**** Source data ****

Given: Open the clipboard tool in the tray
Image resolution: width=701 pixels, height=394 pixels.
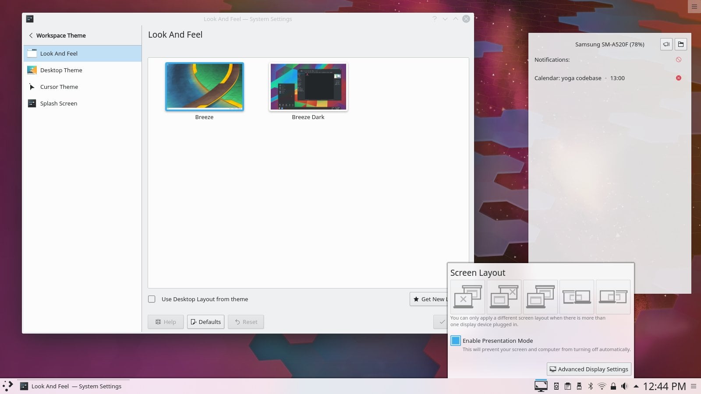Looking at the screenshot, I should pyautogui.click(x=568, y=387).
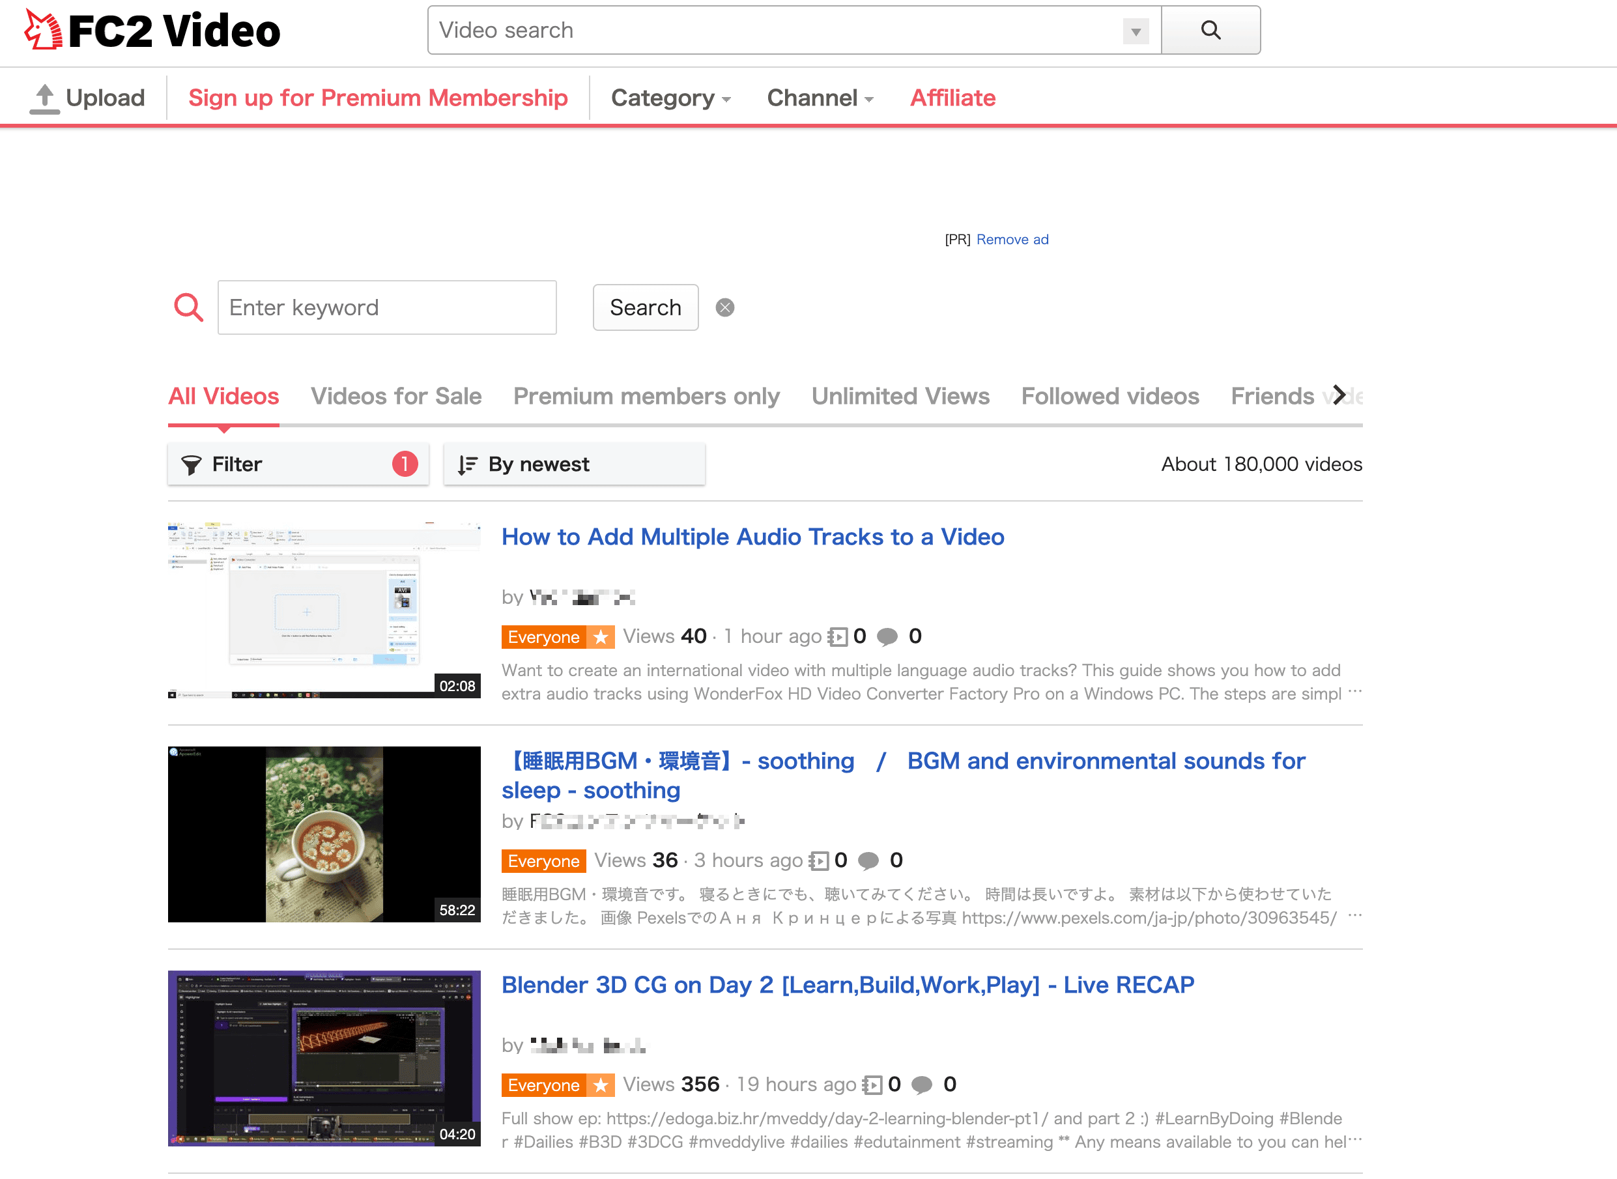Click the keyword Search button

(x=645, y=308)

****
**** Source data ****

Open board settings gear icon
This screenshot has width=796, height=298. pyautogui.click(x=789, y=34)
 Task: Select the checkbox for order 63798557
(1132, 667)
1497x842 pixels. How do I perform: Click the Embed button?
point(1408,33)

****
**** Source data ****

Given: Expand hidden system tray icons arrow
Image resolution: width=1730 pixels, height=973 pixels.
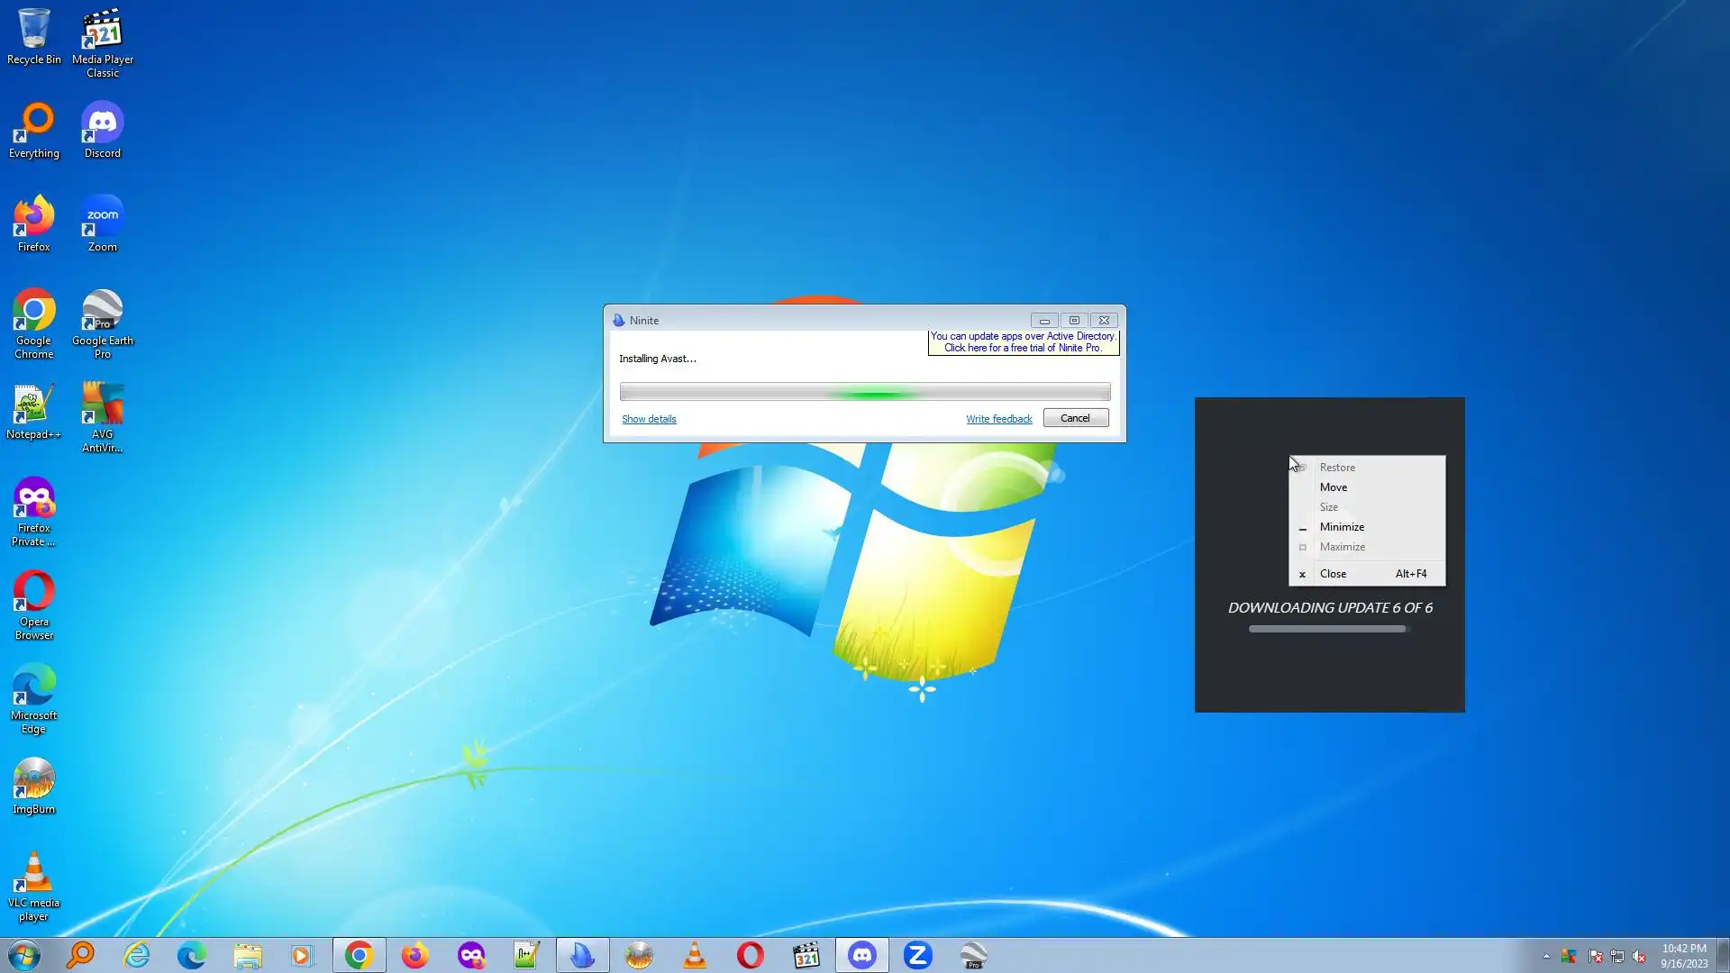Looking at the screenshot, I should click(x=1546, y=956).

****

## Required work
For each line of the listing that holds the word "tray", show that line.

## Output
Given: Open the clipboard tool in the tray
Given: Expand hidden system tray icons arrow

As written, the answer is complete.